RandomVariable said:


> Well this certainly a surprise.I mean really a surprise. Strategically it seems completely ill timed. The tactic would normally be try to run Obama's budget over the coals for two weeks _at the very least_. Does this mean they don't think they can run Obama's budget over the coals? Do they feel the only way to take the edge off of Obama's budget is to counter with Ryan's document out of the gate. This could be a sign of real desperation. If it is not then do they think that they can come over the top of Obama's budget and grab broad based appeal?

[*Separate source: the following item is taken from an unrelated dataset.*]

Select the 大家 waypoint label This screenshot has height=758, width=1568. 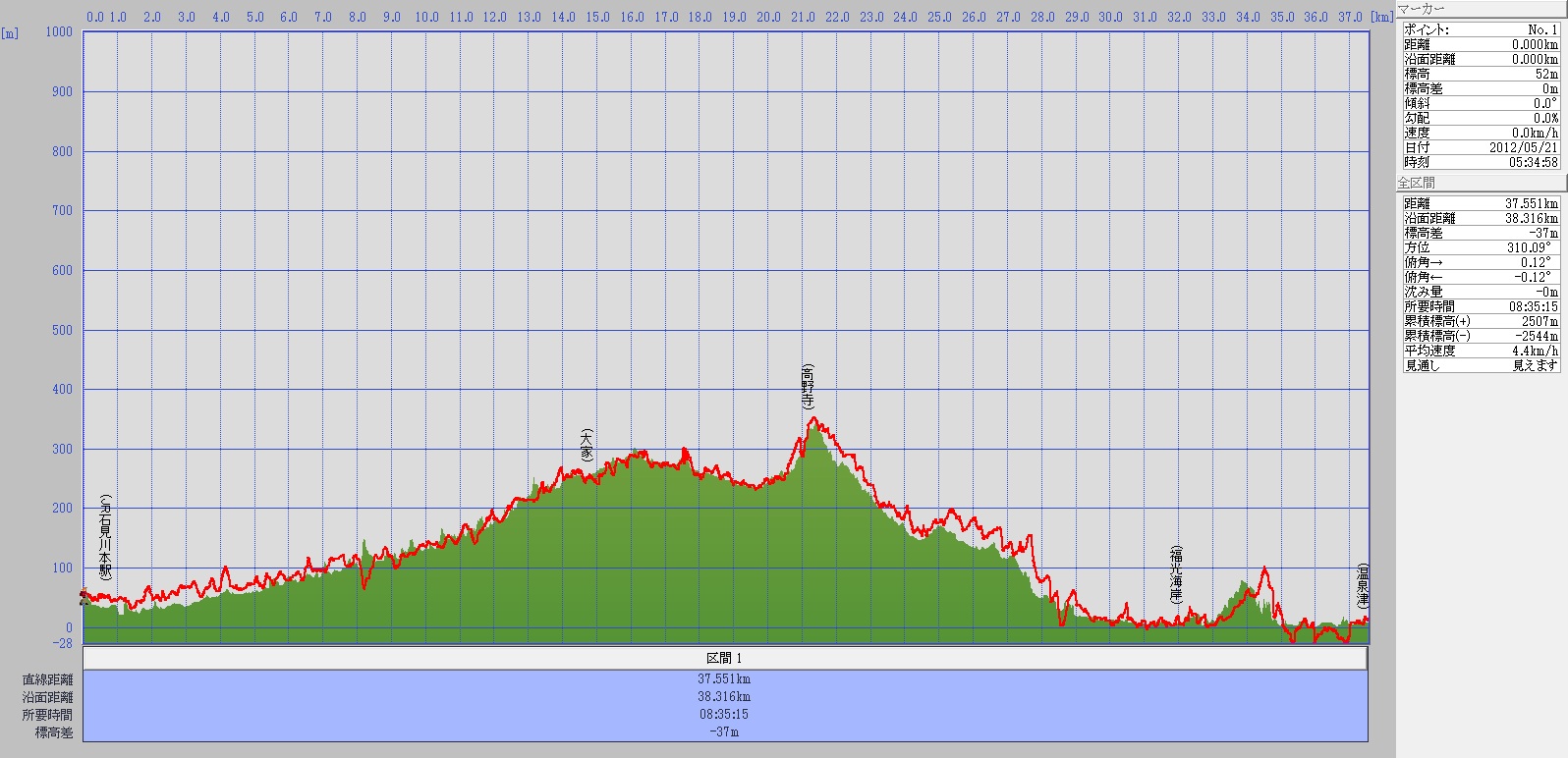(587, 445)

I haven't looked over Ryan's document yet, heck, I have only read the first dozen or so pages of Obama's budget. The document Ryan released is 205 pages long. It is not actually a budget so it won't be exactly comparing apples to apples.



that's just it
everything to a liberal is a game
you will take anything some leftwing rag says and run with it because, you Democrats have no good record to run and gawd forbid these programs have even a penny cut from them...because you and the laslimes figures MONEY GROWS ON TREE'S....and then you, Dante and your party people with the help from the liberal rag like the Laslimes give's which by the way was SO BIASED headlines like the title of this article beat your chest like apes, bellowing how the Gop hate the POOR, CHILDREN, PUPPIES, etc

All you liberals do is USE PEOPLE for you political games and dirty politics like this post of yours...you really don't care they are "poor"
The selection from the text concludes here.